The ruling Wednesday affirmed the decision of a trial court judge who limited the evidence heard by a jury in a lawsuit brought by the passenger's family.

The ruling by a threejudge panel of the 1st Appellate District was first reported by the Bay Area News Group.

The lawsuit against Southwest and the flight crew claimed that Rich Ilczyszyn, 46, of Newport Beach died because the crew failed to help him.

Ilczyszyn, a prominent financial trader, suffered a massive pulmonary embolism during the last 10 minutes of a California flight from Oakland to Orange County on Sept. 19, 2014, while he was locked in the lavatory.

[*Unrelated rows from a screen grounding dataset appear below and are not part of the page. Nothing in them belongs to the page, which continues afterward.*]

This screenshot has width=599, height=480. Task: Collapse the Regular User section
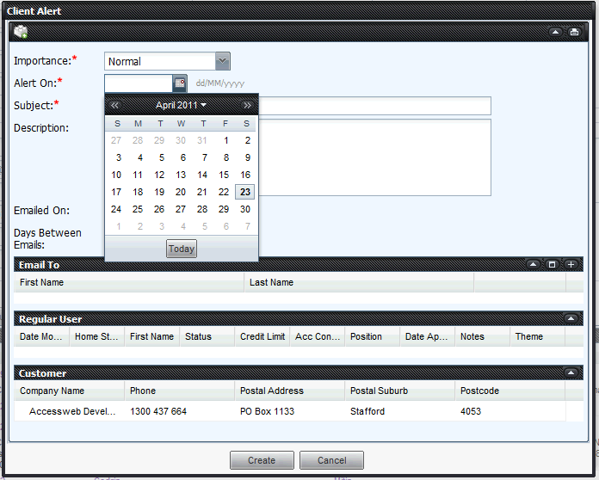pyautogui.click(x=571, y=318)
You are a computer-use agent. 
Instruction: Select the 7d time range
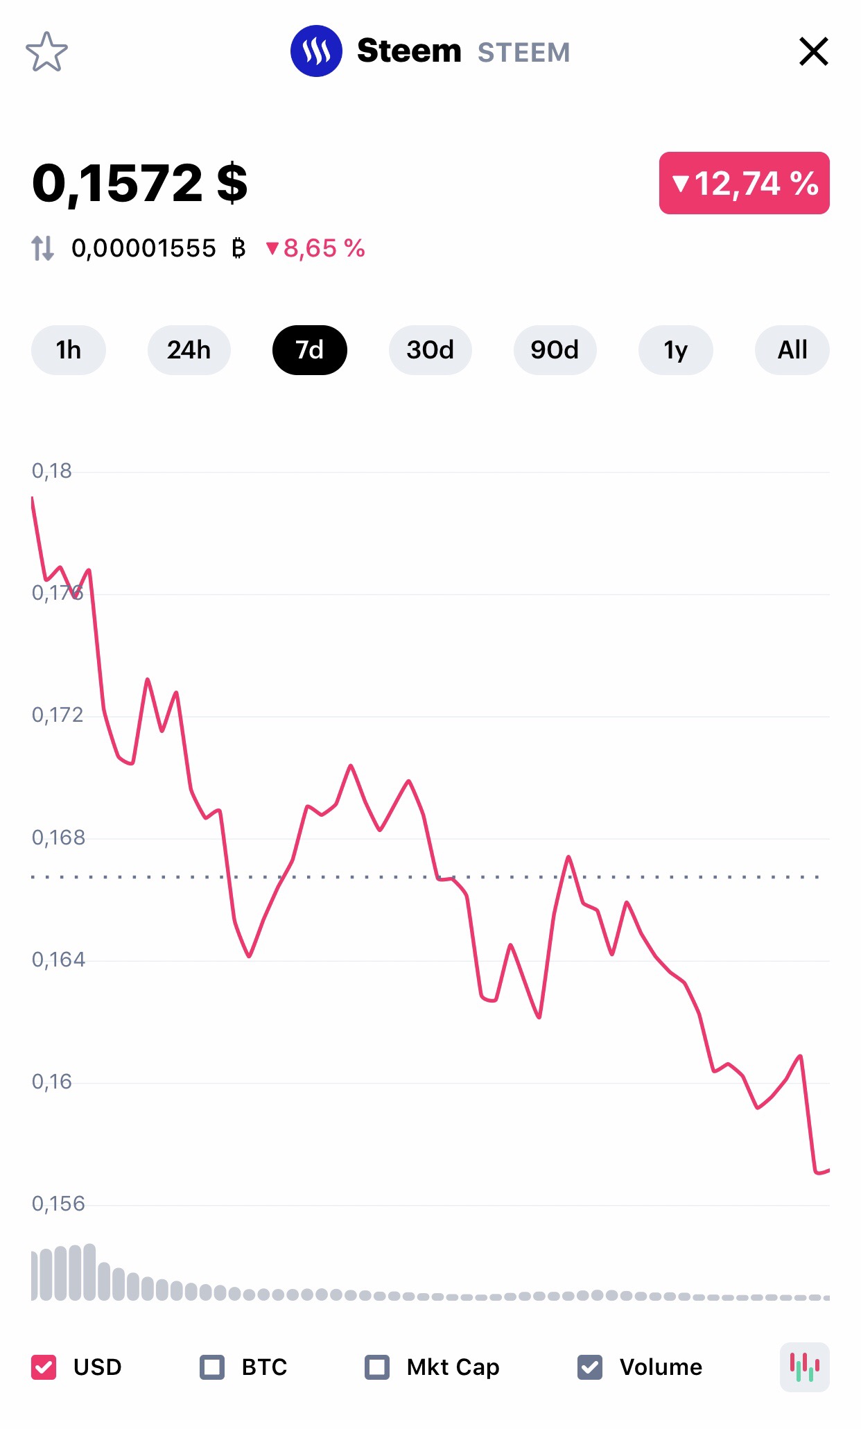point(310,350)
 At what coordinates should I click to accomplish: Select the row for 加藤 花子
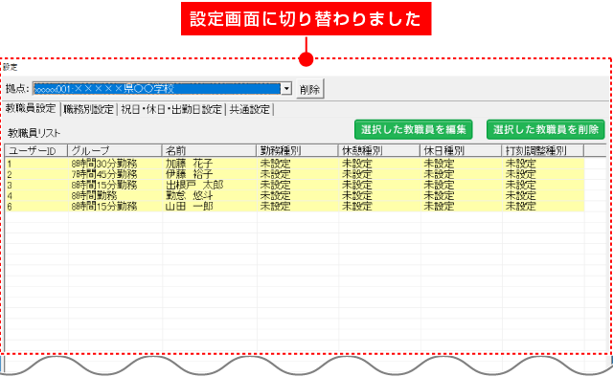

According to trial records, flight attendants heard sounds like “grunting, growling (and) crying” but Ilczyszyn did not comply with requests to open the door and the crew could not push the door in because his foot was pressed against it.

The crew declared a lockdown and requested that law enforcemen­t officers meet the plane upon landing. The other passengers were let off the plane before sheriff's deputies broke into the lavatory and found Ilczyszyn without a pulse.

He was resuscitat­ed but had suffered brain damage and died in a hospital the next day. An autopsy report said the cause of death was pulmonary thromboemb­olism due to deep venous thrombosis — blood clots.